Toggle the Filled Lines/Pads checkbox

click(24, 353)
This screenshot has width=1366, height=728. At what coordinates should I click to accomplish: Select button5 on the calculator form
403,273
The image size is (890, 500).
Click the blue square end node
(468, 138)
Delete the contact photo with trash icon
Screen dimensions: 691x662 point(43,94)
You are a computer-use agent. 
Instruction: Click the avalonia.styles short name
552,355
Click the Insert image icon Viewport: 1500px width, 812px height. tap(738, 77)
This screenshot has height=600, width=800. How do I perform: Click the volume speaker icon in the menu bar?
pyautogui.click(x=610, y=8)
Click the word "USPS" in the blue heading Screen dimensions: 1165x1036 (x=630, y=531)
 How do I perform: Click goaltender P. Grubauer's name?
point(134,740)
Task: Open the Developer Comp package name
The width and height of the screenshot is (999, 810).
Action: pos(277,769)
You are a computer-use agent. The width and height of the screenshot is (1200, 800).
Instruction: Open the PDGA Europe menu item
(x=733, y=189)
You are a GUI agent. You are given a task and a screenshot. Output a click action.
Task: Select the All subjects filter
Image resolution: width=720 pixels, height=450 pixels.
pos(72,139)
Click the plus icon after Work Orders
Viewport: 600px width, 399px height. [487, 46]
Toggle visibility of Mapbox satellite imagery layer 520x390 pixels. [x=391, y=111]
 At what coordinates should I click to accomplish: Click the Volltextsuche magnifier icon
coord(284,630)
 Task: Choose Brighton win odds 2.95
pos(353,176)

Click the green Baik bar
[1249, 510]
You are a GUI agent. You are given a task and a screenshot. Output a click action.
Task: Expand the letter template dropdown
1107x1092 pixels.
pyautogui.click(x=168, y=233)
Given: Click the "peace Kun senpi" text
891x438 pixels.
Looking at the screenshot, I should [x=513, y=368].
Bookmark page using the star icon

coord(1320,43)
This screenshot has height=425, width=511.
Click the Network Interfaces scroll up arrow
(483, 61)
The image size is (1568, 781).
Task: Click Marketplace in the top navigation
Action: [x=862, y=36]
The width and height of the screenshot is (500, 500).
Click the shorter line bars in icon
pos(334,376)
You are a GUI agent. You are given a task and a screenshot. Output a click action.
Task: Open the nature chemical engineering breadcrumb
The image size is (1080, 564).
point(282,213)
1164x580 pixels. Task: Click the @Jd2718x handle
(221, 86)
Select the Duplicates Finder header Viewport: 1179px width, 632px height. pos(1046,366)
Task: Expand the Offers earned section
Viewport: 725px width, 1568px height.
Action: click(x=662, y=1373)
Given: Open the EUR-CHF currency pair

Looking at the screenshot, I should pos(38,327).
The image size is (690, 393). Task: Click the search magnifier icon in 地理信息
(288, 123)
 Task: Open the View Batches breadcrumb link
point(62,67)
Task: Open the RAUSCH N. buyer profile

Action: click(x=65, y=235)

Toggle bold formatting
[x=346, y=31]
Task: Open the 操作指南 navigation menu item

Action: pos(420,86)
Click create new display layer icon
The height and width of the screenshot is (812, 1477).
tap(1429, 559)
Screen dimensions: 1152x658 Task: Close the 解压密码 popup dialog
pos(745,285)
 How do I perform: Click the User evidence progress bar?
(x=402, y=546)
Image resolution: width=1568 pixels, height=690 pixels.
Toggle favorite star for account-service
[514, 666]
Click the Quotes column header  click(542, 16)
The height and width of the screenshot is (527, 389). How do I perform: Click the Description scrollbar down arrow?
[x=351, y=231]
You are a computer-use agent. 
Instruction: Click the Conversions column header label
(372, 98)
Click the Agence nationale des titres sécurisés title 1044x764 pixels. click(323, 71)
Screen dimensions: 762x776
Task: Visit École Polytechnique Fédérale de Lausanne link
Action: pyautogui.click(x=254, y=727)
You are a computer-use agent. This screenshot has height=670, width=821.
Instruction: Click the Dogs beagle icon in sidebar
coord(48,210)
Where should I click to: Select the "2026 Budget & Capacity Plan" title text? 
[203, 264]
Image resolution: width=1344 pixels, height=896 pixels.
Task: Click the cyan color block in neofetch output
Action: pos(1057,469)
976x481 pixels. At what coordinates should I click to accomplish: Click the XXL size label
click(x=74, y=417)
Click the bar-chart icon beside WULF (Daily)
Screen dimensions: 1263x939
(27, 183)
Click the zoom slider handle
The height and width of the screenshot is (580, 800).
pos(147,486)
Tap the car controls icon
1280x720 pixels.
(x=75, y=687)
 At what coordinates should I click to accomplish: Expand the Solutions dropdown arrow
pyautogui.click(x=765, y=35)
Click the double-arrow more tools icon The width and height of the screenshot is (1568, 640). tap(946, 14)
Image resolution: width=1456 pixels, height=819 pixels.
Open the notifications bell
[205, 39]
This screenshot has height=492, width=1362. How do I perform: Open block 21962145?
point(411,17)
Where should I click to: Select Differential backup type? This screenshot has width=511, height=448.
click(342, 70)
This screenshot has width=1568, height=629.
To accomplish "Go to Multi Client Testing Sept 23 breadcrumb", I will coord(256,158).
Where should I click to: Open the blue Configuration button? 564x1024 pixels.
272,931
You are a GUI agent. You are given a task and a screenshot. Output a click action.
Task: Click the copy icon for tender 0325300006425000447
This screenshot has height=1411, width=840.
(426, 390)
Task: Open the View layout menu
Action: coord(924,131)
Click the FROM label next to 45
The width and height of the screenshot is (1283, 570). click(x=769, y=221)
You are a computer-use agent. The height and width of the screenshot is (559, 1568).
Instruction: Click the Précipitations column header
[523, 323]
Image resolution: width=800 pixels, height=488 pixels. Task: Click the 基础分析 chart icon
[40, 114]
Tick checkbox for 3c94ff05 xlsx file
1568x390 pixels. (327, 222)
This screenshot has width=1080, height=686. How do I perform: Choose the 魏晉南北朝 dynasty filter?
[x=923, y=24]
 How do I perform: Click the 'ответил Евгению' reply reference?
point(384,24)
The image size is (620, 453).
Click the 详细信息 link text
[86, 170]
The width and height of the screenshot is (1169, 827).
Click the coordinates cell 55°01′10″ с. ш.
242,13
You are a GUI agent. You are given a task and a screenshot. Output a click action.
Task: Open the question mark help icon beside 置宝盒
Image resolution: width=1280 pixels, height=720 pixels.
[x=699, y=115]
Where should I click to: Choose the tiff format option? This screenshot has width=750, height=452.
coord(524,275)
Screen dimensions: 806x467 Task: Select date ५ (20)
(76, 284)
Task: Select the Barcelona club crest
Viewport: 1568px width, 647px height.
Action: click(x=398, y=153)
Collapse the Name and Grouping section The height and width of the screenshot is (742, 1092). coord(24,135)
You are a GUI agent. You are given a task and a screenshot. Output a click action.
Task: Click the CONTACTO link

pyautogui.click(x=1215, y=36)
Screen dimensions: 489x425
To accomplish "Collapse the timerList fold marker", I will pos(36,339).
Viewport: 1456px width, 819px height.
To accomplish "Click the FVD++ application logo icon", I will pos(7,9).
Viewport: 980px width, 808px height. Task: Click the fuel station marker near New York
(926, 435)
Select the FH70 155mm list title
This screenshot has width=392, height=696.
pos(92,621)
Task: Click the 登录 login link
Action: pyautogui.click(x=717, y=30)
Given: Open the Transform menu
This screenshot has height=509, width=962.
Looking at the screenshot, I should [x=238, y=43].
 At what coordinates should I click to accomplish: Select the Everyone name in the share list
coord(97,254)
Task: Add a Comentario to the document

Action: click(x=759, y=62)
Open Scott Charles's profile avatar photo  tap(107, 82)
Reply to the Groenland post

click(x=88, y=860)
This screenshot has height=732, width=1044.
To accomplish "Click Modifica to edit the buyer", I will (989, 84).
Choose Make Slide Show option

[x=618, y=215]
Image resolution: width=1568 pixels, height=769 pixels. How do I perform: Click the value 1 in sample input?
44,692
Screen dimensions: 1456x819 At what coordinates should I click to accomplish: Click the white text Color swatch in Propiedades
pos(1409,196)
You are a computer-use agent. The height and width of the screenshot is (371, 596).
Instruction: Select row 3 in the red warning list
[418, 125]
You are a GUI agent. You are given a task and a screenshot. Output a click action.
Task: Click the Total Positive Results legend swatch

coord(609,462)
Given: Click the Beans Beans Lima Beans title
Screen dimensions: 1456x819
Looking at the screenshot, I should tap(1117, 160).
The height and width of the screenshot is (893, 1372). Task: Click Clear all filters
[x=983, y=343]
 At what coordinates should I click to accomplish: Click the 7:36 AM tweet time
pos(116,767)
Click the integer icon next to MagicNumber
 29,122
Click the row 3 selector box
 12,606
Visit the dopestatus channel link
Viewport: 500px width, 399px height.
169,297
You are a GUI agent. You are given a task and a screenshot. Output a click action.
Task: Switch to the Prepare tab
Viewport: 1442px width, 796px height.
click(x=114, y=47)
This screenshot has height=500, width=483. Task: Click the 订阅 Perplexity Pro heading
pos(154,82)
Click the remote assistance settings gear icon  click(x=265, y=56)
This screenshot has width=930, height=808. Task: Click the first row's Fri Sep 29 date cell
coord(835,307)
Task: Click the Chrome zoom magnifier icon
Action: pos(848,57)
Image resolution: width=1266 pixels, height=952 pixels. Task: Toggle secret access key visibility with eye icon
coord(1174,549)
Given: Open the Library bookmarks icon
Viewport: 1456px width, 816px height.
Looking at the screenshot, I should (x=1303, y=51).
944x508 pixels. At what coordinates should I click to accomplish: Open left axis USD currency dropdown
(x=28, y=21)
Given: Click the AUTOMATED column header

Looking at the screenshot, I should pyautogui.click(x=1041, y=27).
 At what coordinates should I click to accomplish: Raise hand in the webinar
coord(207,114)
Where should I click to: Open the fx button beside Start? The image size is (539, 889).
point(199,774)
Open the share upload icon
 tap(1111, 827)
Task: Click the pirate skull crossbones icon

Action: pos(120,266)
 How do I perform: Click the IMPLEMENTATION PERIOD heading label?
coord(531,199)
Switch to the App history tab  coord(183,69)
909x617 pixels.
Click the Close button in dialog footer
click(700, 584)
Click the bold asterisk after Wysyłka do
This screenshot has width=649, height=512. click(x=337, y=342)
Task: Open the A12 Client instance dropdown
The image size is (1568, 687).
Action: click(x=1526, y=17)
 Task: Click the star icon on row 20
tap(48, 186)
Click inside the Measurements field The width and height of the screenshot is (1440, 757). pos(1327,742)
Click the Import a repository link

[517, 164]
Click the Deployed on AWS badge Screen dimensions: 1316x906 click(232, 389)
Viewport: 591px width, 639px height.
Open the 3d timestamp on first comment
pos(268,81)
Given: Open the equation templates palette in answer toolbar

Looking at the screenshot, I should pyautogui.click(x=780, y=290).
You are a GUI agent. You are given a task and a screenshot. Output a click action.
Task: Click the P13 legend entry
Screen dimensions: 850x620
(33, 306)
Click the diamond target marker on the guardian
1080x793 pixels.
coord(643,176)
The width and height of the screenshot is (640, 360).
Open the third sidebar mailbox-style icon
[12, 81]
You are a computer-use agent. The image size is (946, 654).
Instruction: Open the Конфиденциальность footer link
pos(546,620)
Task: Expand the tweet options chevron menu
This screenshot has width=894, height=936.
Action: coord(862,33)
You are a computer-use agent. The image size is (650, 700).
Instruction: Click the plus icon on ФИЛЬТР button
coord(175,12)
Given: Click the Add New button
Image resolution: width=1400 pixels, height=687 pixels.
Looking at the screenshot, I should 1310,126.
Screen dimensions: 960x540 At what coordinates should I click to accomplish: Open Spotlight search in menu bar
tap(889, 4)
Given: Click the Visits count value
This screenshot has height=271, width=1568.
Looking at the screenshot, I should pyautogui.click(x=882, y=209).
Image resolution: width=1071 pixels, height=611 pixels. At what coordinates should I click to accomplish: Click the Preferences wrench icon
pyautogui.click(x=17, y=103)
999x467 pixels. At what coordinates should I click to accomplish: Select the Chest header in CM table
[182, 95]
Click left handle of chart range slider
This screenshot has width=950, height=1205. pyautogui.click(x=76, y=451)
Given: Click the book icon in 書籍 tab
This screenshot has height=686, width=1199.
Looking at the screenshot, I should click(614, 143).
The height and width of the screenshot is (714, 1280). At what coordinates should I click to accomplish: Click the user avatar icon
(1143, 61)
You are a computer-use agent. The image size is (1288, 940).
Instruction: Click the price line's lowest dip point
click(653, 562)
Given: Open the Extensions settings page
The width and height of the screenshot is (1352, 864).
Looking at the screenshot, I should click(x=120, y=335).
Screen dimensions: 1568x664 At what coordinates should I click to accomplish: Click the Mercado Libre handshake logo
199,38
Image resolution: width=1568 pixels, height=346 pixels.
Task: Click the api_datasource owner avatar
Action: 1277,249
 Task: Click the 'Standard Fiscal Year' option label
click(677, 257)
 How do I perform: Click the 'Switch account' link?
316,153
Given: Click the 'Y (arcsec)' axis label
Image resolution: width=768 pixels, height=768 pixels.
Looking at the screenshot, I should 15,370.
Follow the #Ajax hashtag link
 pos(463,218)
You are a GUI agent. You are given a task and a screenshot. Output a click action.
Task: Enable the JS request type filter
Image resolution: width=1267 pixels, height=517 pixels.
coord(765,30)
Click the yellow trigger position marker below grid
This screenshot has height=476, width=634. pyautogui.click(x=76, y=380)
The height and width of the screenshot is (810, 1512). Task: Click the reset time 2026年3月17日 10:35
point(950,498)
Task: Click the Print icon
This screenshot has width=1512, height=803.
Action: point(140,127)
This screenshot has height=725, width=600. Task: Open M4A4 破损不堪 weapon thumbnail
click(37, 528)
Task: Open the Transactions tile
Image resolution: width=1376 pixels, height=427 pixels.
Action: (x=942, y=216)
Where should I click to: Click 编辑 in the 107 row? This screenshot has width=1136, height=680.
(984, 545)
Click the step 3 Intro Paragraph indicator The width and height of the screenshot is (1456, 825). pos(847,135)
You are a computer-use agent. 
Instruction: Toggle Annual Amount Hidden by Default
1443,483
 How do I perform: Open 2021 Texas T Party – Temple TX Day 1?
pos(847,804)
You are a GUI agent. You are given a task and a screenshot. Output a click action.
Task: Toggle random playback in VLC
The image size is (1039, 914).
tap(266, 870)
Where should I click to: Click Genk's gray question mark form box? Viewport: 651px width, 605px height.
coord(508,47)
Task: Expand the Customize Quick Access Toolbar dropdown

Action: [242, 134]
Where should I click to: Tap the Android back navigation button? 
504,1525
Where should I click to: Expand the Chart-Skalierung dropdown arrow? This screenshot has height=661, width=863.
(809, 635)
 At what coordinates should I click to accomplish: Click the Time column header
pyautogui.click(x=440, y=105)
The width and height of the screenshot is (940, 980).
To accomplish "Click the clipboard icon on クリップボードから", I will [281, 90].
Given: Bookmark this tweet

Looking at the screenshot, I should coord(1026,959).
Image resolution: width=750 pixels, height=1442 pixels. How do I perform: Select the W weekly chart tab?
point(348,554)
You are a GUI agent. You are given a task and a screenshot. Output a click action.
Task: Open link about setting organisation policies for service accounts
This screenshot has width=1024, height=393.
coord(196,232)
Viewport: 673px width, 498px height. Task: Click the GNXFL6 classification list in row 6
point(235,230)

— Problem details —
When a line contains the string "will", copy it from the records.

— Written response —
To accomplish "Go to Multi Client Testing Sept 23 breadcrumb", I will coord(256,158).
To accomplish "Collapse the timerList fold marker", I will pos(36,339).
To accomplish "Click the FVD++ application logo icon", I will pos(7,9).
To accomplish "Click Modifica to edit the buyer", I will (989, 84).
To accomplish "Click the clipboard icon on クリップボードから", I will [281, 90].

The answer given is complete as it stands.